Trip to V&A gallery and the Science Museum
During the trip I picked out certain images that really caught my eye for reasons I couldn't explain. There were also images that I took my chance, for example someone or something was in the way of the lens when I took the image as I wasn't looking down the view finder.
When taking these images I want to do keep in mind that surrealism heavily relies on use of chance to take the “perfect” image. Therefore on the school trip I decided to take images without looking through the lens. I wanted 2 take as many images as possible because I knew that some of these will be better than others considering the fact I wasn't actually looking at what I was taking images of. I really like how these images have came out because I wanted to focus on lines, making it really obvious that there's a line I'm focusing on which I feel I have successfully done.
Final Outcome
I wanted to really focus on giving my images a Rorschach feel to them so I decided to splat developer on my photograms randomly, and then folder the paper in half. This would mean that my images would only develop on the parts that were spread however this didn't quite go to plan. Due to the fact the paper is glossy and the developer is wet it easily ran off not developing the images the way I hoped they would.
Response #2
These images are all digital as they are images from Photoshop as I wanted to see if I could create the Rorschach effect without any errors. After doing research on John Sargent Barnard I wanted to take his approach with my image so I flipped them and mirrored them on Photoshop and really liked the look it gave.

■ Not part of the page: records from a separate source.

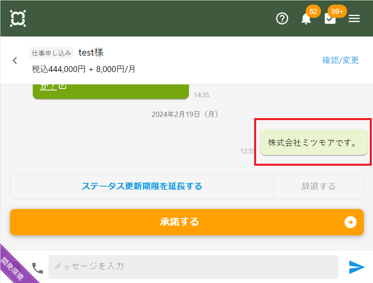373x283 pixels.
Task: Click the phone call icon
Action: click(38, 267)
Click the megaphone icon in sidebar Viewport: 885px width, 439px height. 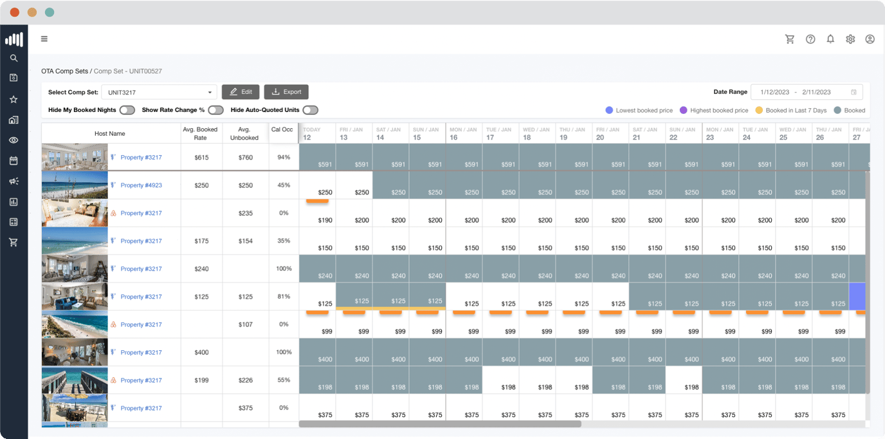[x=14, y=182]
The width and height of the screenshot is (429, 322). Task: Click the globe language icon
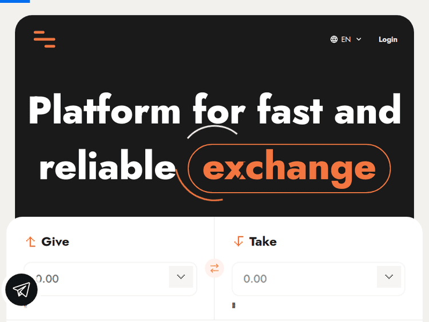[334, 39]
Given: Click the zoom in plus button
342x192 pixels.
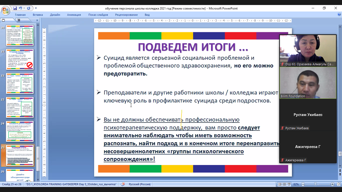Looking at the screenshot, I should click(x=332, y=184).
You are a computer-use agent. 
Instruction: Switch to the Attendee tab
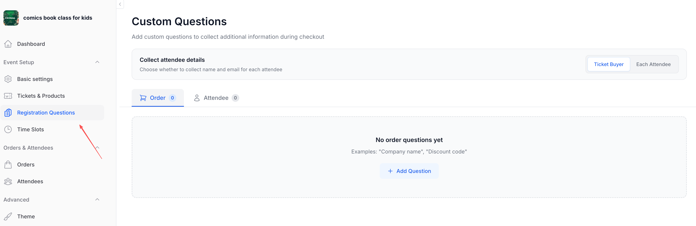216,98
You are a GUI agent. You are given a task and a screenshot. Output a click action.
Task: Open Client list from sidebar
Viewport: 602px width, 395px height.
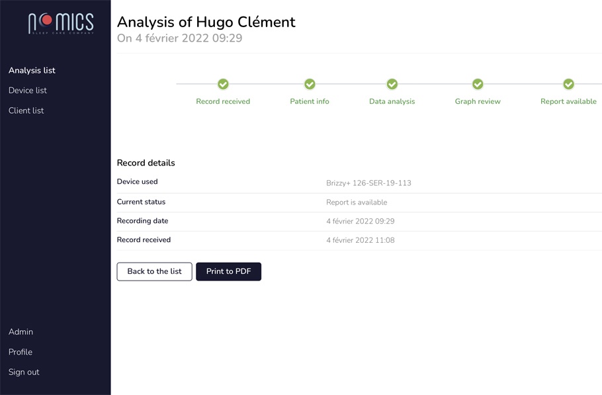[26, 110]
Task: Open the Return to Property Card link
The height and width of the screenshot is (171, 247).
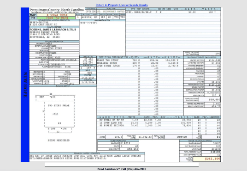Action: 122,5
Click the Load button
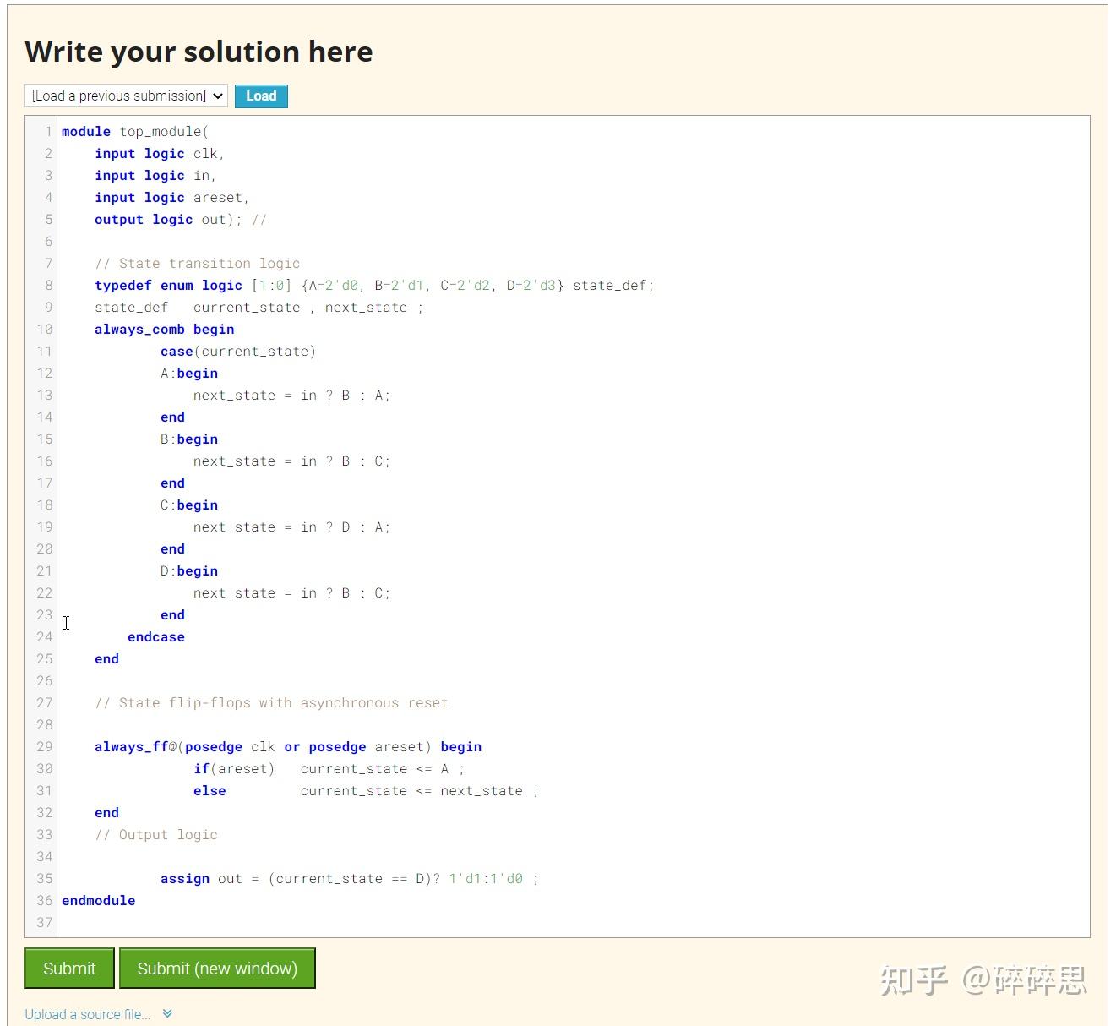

I then decided to add colour to the images too see how similar I could get my images to Barndards. My favourite image of his is a chemigram which I had tried to do but failed for numerous reasons so I really wanted to see if I could get the same blue that a chemigram would, digitally.
Response #3
I then wanted to move a little more to perception and chance using the same four images I created at the start on Photoshop. So I converted them back to black and white and began creating photograms out of the images. This meant that not the whole of the image would show in the photogram as I was able to cut paper to whatever size I wanted to. Also it meant that chance would be a big factor in my images as it decides the final result, as every photogram is different they all end up looking like different pictures in the end which is something I wanted to work on further.
Final images
These are the images I used to create my final outcome, not all images are there as they didn't fit in the scanner however a large portion of my images are there.
Installation Images
As it's hard mounting a whole bunch of images every time I want to display my images for someone to see, I decided to take a variety of my images that is just a simple small portion. This means when someone wants to see my images it won't take too long to set it up, but the meaning can still be there just smaller.